To keep their idea of order in place, Lieutenant-General O’Dwyer and his masters in London had to ensure that a mutiny like 1857 never occurred again to threaten their rule. A baby elephant, conditioned to believe that it can’t break free even when it’s grown up, stays rather obviously in the backdrop. “The rope of ignorance,” must never be cut, Indians must never wake up to reality.
Madhvani uses black and white and then bleak colours to tell the story of three friends. Almost like Amar Akbar Anthony. Teen yaar whose dosti must remain barkarar, frequent shots of a photograph of the trio serve as a reminder that friendships are rendered asunder when a bloody plot is put into action.
Kantilal Sahni (Taaruk Raina), the London-trained lawyer, more British than the whites. Allah Baksh (Sahil Mehta), the editor-in-chief of the fearless newspaper ‘Inquilaab’, who smells foul play and cautions Kanti. In fact, he won’t use the pen Kanti has brought back from London for him, praying on Ram Navmi that his friend finds his tongue someday. Hari Singh Aulakh (Bhawsheel Singh Sahni) and wife Poonam (Nikita Dutta), caught between the two friends who’re drawing apart.
When Kantilal is appointed on the Hunter Commission that’s set up to enquire into the Jallianwala Bagh massacre, there’s celebration in the neighbourhood.
“The Commission is an eyewash,” foretells Allah Baksh, sceptical of British intent.
Spread over six leisurely told episodes that go back and forth, Madhvani brings much of pre-Independence India to the fore: the Indians who fawned, bowed and boot-licked the Brits. Kantilal exemplified it when he added “indefinitely” to the detention of Indians that the pernicious Rowlatt Act brought into effect, leading to protests and the Baisakhi bloodshed. The ones who resisted the Brits, fought and paid a price. The Indians who advocated peace even as they protested. Madhvani keeps underlining Hindu-Muslim amity, drinking each other’s jhoota pani as a symbol of brotherhood.
On parallel lines, the conspiracy that was hatched and slowly executed.

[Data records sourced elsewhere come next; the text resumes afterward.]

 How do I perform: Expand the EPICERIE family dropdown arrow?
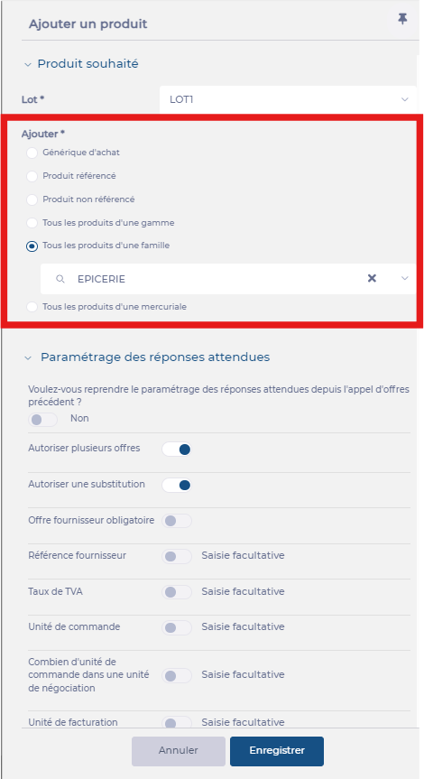[x=405, y=278]
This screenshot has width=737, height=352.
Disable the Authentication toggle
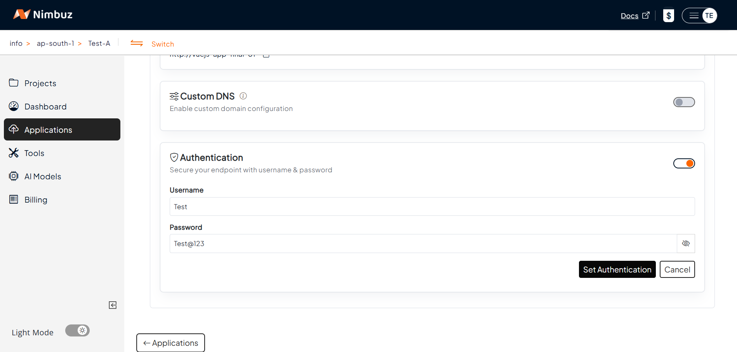(684, 163)
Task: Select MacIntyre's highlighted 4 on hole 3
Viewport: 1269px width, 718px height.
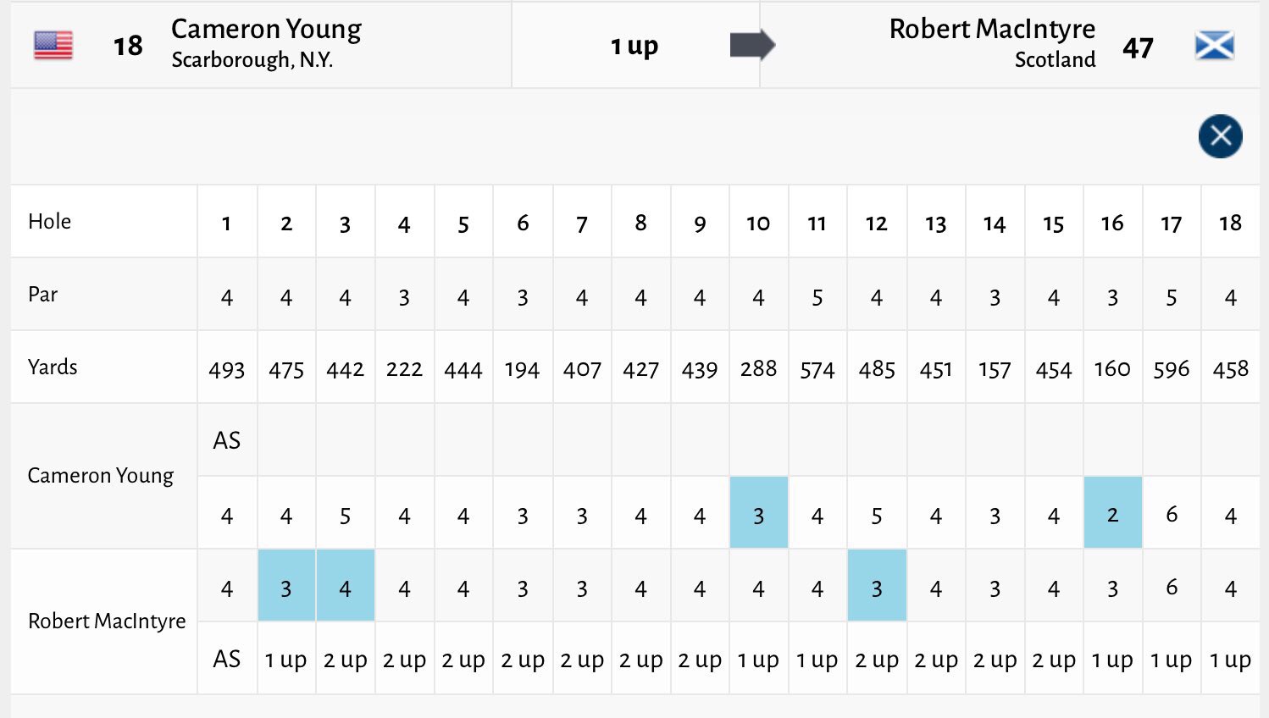Action: [x=345, y=586]
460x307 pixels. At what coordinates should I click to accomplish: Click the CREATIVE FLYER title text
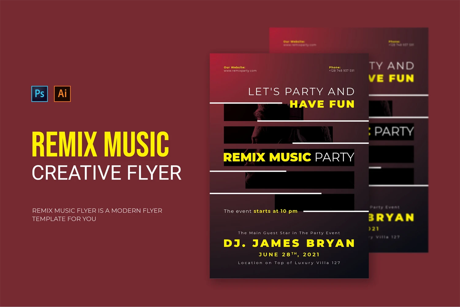tap(106, 173)
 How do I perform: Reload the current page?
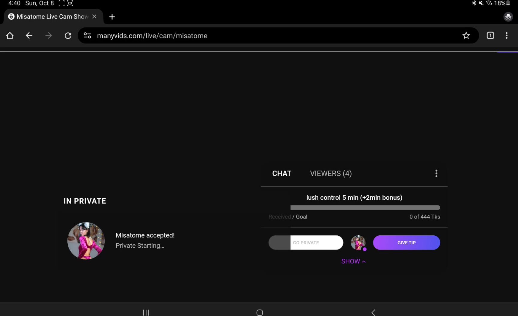pyautogui.click(x=68, y=36)
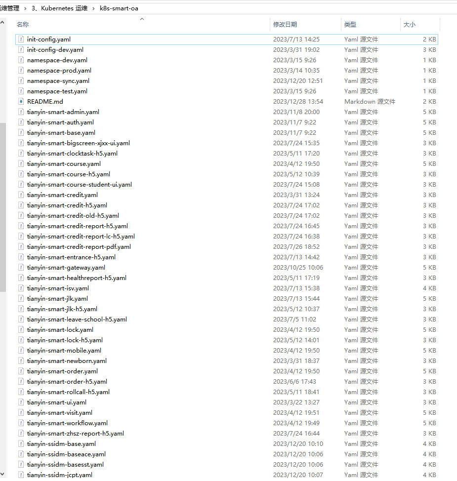Click the tianyin-smart-lock.yaml file icon
This screenshot has height=481, width=457.
pyautogui.click(x=21, y=329)
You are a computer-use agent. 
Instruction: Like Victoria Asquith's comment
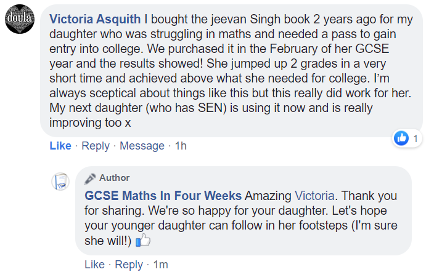pos(60,146)
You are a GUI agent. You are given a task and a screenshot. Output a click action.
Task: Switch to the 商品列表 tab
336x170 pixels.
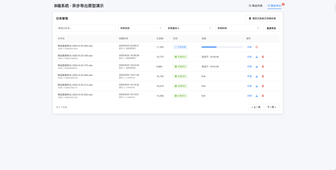point(255,6)
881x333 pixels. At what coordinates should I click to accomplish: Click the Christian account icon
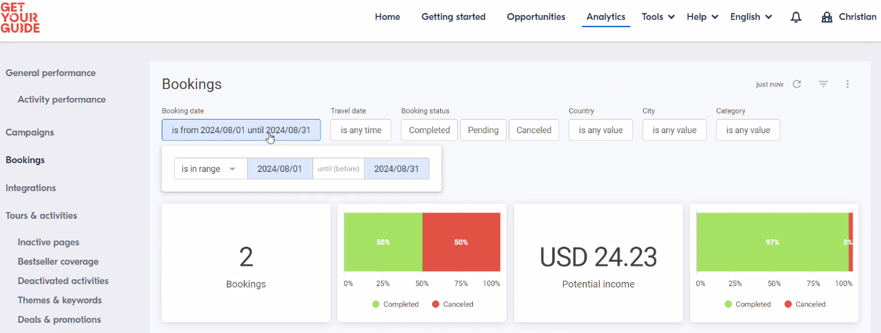coord(827,17)
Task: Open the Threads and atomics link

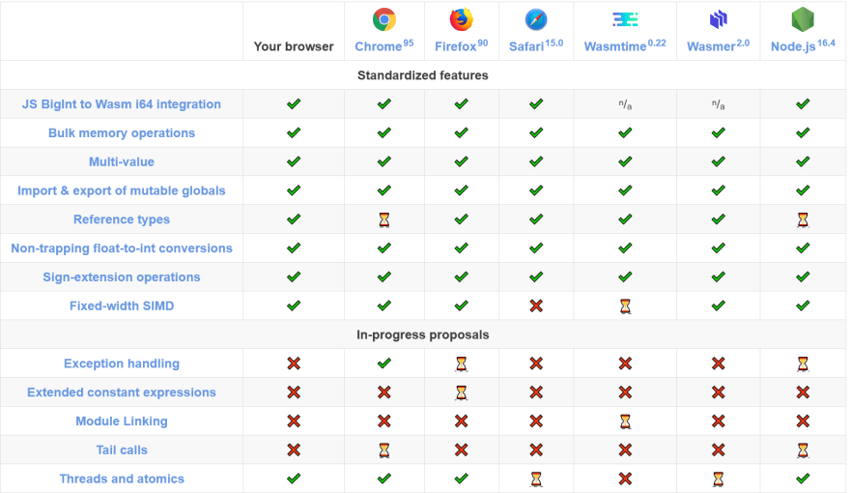Action: tap(122, 479)
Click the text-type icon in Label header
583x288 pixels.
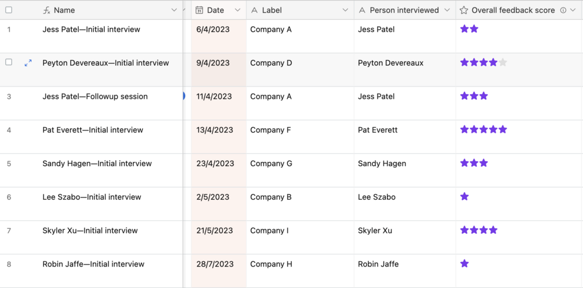[x=254, y=10]
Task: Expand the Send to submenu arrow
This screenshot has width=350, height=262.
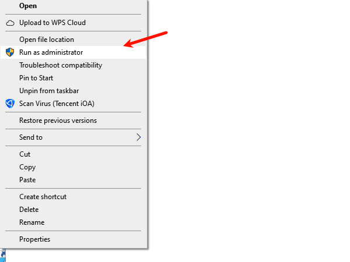Action: [x=139, y=137]
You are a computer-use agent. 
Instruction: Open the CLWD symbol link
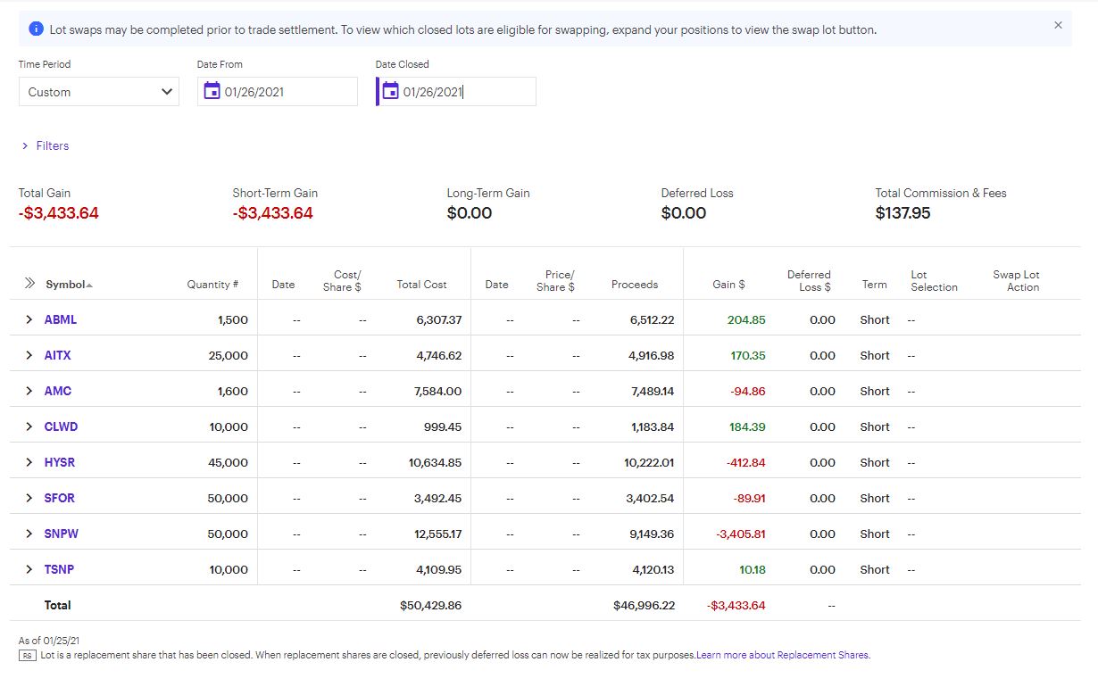point(61,426)
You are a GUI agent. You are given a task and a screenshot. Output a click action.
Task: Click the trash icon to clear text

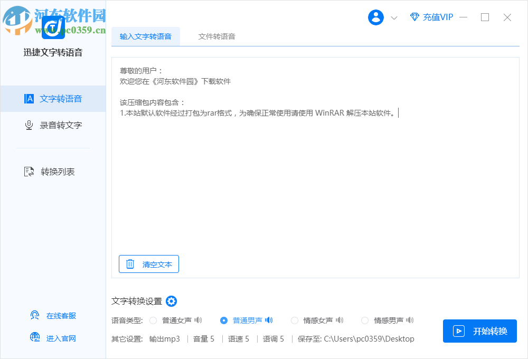tap(130, 263)
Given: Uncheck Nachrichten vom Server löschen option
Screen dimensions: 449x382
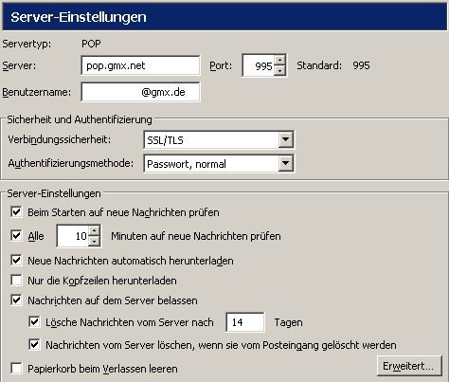Looking at the screenshot, I should [x=34, y=345].
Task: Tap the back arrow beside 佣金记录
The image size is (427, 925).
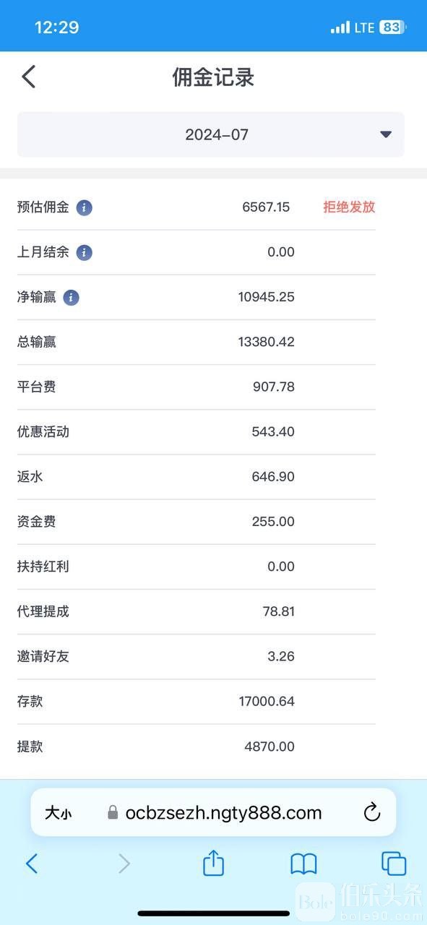Action: 28,77
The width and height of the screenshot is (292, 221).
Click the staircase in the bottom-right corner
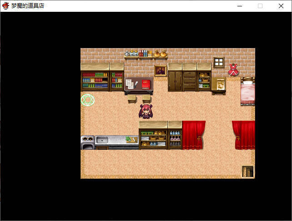tap(247, 172)
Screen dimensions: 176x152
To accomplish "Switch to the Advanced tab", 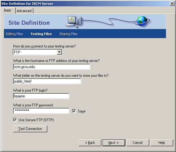I will (24, 11).
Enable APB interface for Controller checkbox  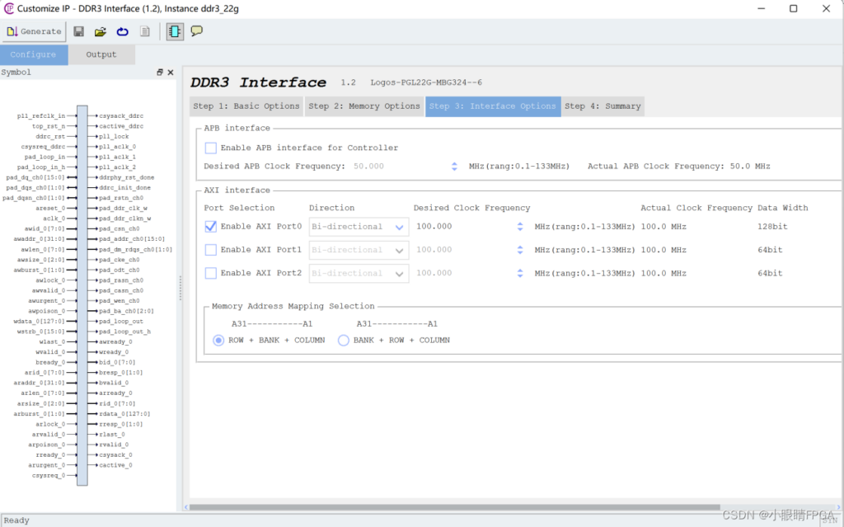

The cruelty unleashed. A scene where Kanti’s dad’s dignity is compromised as a Brit shows him the right way of eating with a fork and knife. Makes you want to discard cutlery and use your hands. Discard the suit, wear a dhoti.
Kanti does wake up. He does find his tongue.
Ultimately, Madhvani also tells another truth: that the Brits were not beyond throwing their own under the bus too. Anything to keep their own nose clean, their image untainted as the beacon of human rights and global peace.
But it is not an easy watch. It is also a dizzy watch as Madhvani goes into flashbacks so often that sometimes, like the sequence where Kanti is offered a job in London, you can’t instantly tell whether it’s Hunter Commission time or a harkback to an old incident.
The rather tiresome directorial tool of BG songs playing on to prolong sequences or to turn them into tearjerkers is also overdone. There’s even a drunken scene with a monologue that Poonam conveniently overhears. More tears. And Poonam’s pregnant too. Some more tears. It was, undoubtedly, one of the cruellest chapters of history. But Madhvani’s tendency to overdo prevails.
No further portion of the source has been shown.